CONTEXT: McCune-Albright syndrome (MAS) is caused by sporadic mutations of the GNAS. Patients exhibit features of acromegaly. In most patients, GH-secreting pituitary adenomas have been held responsible for this presentation. However, surgical adenomectomy rarely eliminates excess GH production.

OBJECTIVE: The aim of this study was to elucidate pituitary pathology in patients with MAS and to explain the basis of failure of adenomectomy to eliminate GH hypersecretion.

DESIGN AND SETTING: We conducted a case series at the National Institutes of Health.

INTERVENTION(S): Interventions included medical therapy and transsphenoidal surgery.

PATIENTS AND MAIN OUTCOME MEASURES: We studied clinical and imaging features and the histology and molecular features of the pituitary of four acromegalic MAS patients.

RESULTS: We identified widespread and diffuse pituitary gland disease.
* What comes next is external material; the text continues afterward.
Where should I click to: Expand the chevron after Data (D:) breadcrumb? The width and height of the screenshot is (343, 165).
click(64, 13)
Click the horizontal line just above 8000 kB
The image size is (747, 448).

The primary pathological changes were characterized by hyperplastic and neoplastic change, associated with overrepresentation of somatotroph cells in structurally intact tissue areas. Genetic analysis of multiple microdissected samples of any type of histological area consistently revealed identical GNAS mutations in individual patients. The only patient with remission after surgery received complete hypophysectomy in addition to removal of multiple GH-secreting tumors.

CONCLUSIONS: These findings indicate developmental effects of GNAS mutation on the entire anterior pituitary gland. The pituitary of individual cases contains a spectrum of changes with regions of normal appearing gland, hyperplasia, and areas of fully developed adenoma formation, as well as transitional stages between these entities. The primary change underlying acromegaly in MAS patients is somatotroph hyperplasia involving the entire pituitary gland, with or without development of somatotroph adenoma. Thus, successful clinical management, whether it is medical, surgical, or via irradiation, must target the entire pituitary, not just the adenomas evident on imaging.